Pour avoir renoué, ce
soir-là, avec le plaisir indicible de ces joutes cérébrales, une question vient
soudain interroger ma pathologie de « chess
addicted ». Au cours de la partie si singulière qu’est le blitz, le rite
ne compte-t-il pas autant, sinon plus, que la théorie des ouvertures et la
dextérité stratégique ? La dictature des secondes qui s’égrènent ne
vient-elle pas dramatiser le fragile équilibre entre pièces blanches et noires
? La gestuelle de l’adversaire n’est-elle pas plus intimidante que la science
échiquéenne ? La posture n’est-elle pas plus performante que la
réflexion ? Ces considérations sembleront excentriques pour un échéphile
cartésien, rivé à son répertoire d’ouvertures, acquis à une conception
soviétique du jeu d’échecs où la rigueur doit avoir raison de la sensibilité en
toutes circonstances…
Pourquoi ces questions me
turlupinent-elles au moment de prendre place pour la première ronde ? Sans
doute parce que je ne suis ni cartésien ni soviétique. Ou peut-être trop rêveur
ou trop émotif. Certitude que je tiens pour acquise à mon humble niveau :
je sais à quoi m’attendre en observant mon adversaire dès les premières
secondes de la partie.
À sa façon de s’asseoir, de
s’emparer de sa chaise, d’une main ferme ou délicate, je devine un tempérament
volontaire ou prudent, qui pratiquera une ouverture offensive ou défensive.
L’amicale poignée de main
avant de jouer le premier coup est aussi révélatrice. Est-elle ferme ?
Elle suggère une détermination aussi puissante qu’affirmée. Est-elle
molle ? Elle trahirait un manque d’assurance ou un soupçon de
sournoiserie : une ambiguïté qui a le don de m’intriguer, selon que le
regard de l’adversaire est fuyant ou volontaire.

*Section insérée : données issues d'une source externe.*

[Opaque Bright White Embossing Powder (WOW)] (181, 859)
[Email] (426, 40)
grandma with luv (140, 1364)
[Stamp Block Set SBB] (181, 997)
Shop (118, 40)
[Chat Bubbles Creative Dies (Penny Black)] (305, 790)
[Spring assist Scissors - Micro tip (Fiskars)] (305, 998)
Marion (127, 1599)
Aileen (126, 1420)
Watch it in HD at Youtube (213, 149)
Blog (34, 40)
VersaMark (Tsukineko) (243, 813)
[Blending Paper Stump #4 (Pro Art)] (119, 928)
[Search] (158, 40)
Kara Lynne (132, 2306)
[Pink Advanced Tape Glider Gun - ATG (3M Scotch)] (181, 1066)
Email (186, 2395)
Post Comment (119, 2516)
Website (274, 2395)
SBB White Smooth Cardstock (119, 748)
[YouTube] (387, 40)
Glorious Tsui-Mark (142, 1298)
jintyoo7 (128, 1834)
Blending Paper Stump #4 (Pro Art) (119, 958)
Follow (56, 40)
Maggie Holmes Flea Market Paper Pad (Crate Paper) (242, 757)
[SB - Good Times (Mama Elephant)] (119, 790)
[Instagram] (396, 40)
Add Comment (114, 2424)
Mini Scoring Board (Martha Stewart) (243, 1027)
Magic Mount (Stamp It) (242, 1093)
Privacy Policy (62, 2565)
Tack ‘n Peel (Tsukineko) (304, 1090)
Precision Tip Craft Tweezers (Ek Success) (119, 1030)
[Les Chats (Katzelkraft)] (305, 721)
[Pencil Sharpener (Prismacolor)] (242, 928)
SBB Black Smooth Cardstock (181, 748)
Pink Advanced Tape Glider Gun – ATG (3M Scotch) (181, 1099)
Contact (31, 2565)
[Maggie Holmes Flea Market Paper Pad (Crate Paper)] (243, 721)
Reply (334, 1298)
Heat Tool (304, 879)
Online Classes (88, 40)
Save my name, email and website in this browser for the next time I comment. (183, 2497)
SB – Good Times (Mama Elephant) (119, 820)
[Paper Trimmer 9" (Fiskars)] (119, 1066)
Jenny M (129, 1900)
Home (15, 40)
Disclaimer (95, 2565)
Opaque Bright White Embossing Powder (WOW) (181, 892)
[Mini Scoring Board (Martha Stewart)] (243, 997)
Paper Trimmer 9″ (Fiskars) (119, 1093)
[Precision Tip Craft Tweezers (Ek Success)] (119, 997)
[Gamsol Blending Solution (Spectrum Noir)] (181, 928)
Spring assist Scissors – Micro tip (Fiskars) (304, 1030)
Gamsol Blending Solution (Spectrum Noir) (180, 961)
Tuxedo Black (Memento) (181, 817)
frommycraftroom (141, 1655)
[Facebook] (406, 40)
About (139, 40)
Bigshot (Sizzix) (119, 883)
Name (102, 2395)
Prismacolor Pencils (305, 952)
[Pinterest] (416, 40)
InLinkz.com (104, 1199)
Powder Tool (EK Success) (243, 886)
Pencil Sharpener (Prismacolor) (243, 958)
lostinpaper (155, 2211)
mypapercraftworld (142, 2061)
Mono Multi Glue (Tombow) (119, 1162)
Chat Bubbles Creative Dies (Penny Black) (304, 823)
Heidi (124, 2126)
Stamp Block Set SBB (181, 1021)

La main, encore la main. Sa
manière de saisir la pièce d’échecs et de la déplacer. L’enfoncer comme un clou sur la case et en
marteler le bruit ? Indice d’un tempérament fort, décidé, inébranlable. La
poser avec délicatesse comme pour caresser l’échiquier ? Soupçon d’un
esprit calme, prudent, sensible aux angoisses que la partie va bientôt
déchaîner.
Le rythme endiablé du jeu,
surtout dans les trente dernières secondes, en dit encore plus long que les
neuf minutes précédentes. La main est-elle hésitante ou tremblante ?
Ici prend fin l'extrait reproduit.